**Exercise instructions**. Every record shown here needs to be repeated exactly.

[Data records]
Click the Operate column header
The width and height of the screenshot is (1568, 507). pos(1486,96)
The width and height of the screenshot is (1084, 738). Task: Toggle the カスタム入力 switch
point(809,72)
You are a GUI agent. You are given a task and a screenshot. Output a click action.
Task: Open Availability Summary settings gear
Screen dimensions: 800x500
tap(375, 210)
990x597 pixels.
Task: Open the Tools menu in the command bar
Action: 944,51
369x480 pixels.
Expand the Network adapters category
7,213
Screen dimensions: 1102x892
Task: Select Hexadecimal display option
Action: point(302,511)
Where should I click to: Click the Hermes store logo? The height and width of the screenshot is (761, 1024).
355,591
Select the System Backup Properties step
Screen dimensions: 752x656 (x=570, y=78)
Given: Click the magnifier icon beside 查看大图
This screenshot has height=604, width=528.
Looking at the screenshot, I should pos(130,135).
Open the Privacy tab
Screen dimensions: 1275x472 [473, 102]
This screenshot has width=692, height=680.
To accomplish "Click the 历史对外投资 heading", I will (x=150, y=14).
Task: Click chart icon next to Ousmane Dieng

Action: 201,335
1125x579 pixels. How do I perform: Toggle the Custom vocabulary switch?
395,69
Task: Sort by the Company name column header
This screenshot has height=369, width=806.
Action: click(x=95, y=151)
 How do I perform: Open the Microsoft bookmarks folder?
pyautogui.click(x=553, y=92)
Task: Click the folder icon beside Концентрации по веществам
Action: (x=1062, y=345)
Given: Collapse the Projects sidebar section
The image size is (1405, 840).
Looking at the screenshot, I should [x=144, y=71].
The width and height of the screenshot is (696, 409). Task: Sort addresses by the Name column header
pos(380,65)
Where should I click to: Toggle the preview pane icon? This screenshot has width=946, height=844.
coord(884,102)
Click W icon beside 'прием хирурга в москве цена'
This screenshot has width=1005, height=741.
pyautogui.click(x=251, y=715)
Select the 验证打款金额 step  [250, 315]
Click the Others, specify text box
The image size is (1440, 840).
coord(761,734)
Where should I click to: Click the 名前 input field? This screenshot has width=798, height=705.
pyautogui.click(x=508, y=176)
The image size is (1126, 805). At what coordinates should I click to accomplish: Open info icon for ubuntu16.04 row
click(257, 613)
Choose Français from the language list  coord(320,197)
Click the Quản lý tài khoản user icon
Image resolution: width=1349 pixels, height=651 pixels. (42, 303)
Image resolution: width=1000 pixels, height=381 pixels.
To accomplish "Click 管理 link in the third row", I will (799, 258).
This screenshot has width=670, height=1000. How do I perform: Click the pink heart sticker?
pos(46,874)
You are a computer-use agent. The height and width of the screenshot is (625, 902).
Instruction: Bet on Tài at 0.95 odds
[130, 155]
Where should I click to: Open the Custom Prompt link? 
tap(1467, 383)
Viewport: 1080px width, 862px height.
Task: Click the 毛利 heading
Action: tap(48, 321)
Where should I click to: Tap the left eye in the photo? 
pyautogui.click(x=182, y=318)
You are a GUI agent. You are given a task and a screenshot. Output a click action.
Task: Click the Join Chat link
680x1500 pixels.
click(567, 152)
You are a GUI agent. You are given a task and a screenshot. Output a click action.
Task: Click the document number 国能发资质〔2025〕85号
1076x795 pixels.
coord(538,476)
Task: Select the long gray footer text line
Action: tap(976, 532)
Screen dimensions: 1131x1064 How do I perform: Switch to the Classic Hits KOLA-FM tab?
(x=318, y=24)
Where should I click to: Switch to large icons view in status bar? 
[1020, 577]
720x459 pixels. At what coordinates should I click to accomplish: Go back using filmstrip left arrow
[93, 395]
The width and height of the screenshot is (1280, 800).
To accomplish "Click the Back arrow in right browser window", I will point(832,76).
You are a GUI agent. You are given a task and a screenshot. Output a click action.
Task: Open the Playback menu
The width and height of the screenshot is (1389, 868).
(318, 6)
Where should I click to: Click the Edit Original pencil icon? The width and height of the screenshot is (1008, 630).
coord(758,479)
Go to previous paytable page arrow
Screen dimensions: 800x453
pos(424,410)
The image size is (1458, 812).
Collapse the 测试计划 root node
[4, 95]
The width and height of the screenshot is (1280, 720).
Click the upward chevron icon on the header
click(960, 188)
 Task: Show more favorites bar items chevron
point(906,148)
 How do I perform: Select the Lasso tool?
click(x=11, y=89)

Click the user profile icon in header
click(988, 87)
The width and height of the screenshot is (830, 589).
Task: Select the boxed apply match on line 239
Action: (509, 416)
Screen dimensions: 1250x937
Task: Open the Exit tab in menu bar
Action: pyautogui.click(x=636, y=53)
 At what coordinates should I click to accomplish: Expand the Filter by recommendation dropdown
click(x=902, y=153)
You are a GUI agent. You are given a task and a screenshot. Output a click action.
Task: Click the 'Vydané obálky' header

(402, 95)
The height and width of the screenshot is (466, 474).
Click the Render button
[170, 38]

**Response to this exercise**.
Click the Operate column header
The width and height of the screenshot is (1568, 507). pos(1486,96)
The width and height of the screenshot is (1084, 738). Task: Toggle the カスタム入力 switch
point(809,72)
You are a GUI agent. You are given a task and a screenshot. Output a click action.
Task: Open Availability Summary settings gear
Screen dimensions: 800x500
tap(375, 210)
990x597 pixels.
Task: Open the Tools menu in the command bar
Action: 944,51
369x480 pixels.
Expand the Network adapters category
7,213
Screen dimensions: 1102x892
Task: Select Hexadecimal display option
Action: point(302,511)
Where should I click to: Click the Hermes store logo? The height and width of the screenshot is (761, 1024).
355,591
Select the System Backup Properties step
Screen dimensions: 752x656 (x=570, y=78)
Given: Click the magnifier icon beside 查看大图
This screenshot has height=604, width=528.
Looking at the screenshot, I should pos(130,135).
Open the Privacy tab
Screen dimensions: 1275x472 [473, 102]
This screenshot has width=692, height=680.
To accomplish "Click the 历史对外投资 heading", I will (x=150, y=14).
Task: Click chart icon next to Ousmane Dieng

Action: 201,335
1125x579 pixels. How do I perform: Toggle the Custom vocabulary switch?
395,69
Task: Sort by the Company name column header
This screenshot has height=369, width=806.
Action: click(x=95, y=151)
 How do I perform: Open the Microsoft bookmarks folder?
pyautogui.click(x=553, y=92)
Task: Click the folder icon beside Концентрации по веществам
Action: (x=1062, y=345)
Given: Collapse the Projects sidebar section
The image size is (1405, 840).
Looking at the screenshot, I should [x=144, y=71].
The width and height of the screenshot is (696, 409). Task: Sort addresses by the Name column header
pos(380,65)
Where should I click to: Toggle the preview pane icon? This screenshot has width=946, height=844.
coord(884,102)
Click W icon beside 'прием хирурга в москве цена'
This screenshot has width=1005, height=741.
pyautogui.click(x=251, y=715)
Select the 验证打款金额 step  [250, 315]
Click the Others, specify text box
The image size is (1440, 840).
coord(761,734)
Where should I click to: Click the 名前 input field? This screenshot has width=798, height=705.
pyautogui.click(x=508, y=176)
The image size is (1126, 805). At what coordinates should I click to accomplish: Open info icon for ubuntu16.04 row
click(257, 613)
Choose Français from the language list  coord(320,197)
Click the Quản lý tài khoản user icon
Image resolution: width=1349 pixels, height=651 pixels. (42, 303)
Image resolution: width=1000 pixels, height=381 pixels.
To accomplish "Click 管理 link in the third row", I will (799, 258).
This screenshot has width=670, height=1000. How do I perform: Click the pink heart sticker?
pos(46,874)
You are a computer-use agent. The height and width of the screenshot is (625, 902).
Instruction: Bet on Tài at 0.95 odds
[130, 155]
Where should I click to: Open the Custom Prompt link? 
tap(1467, 383)
Viewport: 1080px width, 862px height.
Task: Click the 毛利 heading
Action: tap(48, 321)
Where should I click to: Tap the left eye in the photo? 
pyautogui.click(x=182, y=318)
You are a GUI agent. You are given a task and a screenshot. Output a click action.
Task: Click the Join Chat link
680x1500 pixels.
click(567, 152)
You are a GUI agent. You are given a task and a screenshot. Output a click action.
Task: Click the document number 国能发资质〔2025〕85号
1076x795 pixels.
coord(538,476)
Task: Select the long gray footer text line
Action: tap(976, 532)
Screen dimensions: 1131x1064 How do I perform: Switch to the Classic Hits KOLA-FM tab?
(x=318, y=24)
Where should I click to: Switch to large icons view in status bar? 
[1020, 577]
720x459 pixels. At what coordinates should I click to accomplish: Go back using filmstrip left arrow
[93, 395]
The width and height of the screenshot is (1280, 800).
To accomplish "Click the Back arrow in right browser window", I will point(832,76).
You are a GUI agent. You are given a task and a screenshot. Output a click action.
Task: Open the Playback menu
The width and height of the screenshot is (1389, 868).
(318, 6)
Where should I click to: Click the Edit Original pencil icon? The width and height of the screenshot is (1008, 630).
coord(758,479)
Go to previous paytable page arrow
Screen dimensions: 800x453
pos(424,410)
The image size is (1458, 812).
Collapse the 测试计划 root node
[4, 95]
The width and height of the screenshot is (1280, 720).
Click the upward chevron icon on the header
click(960, 188)
 Task: Show more favorites bar items chevron
point(906,148)
 How do I perform: Select the Lasso tool?
click(x=11, y=89)

Click the user profile icon in header
click(988, 87)
The width and height of the screenshot is (830, 589).
Task: Select the boxed apply match on line 239
Action: (509, 416)
Screen dimensions: 1250x937
Task: Open the Exit tab in menu bar
Action: pyautogui.click(x=636, y=53)
 At what coordinates should I click to accomplish: Expand the Filter by recommendation dropdown
click(x=902, y=153)
You are a GUI agent. You are given a task and a screenshot. Output a click action.
Task: Click the 'Vydané obálky' header

(402, 95)
The height and width of the screenshot is (466, 474).
Click the Render button
[170, 38]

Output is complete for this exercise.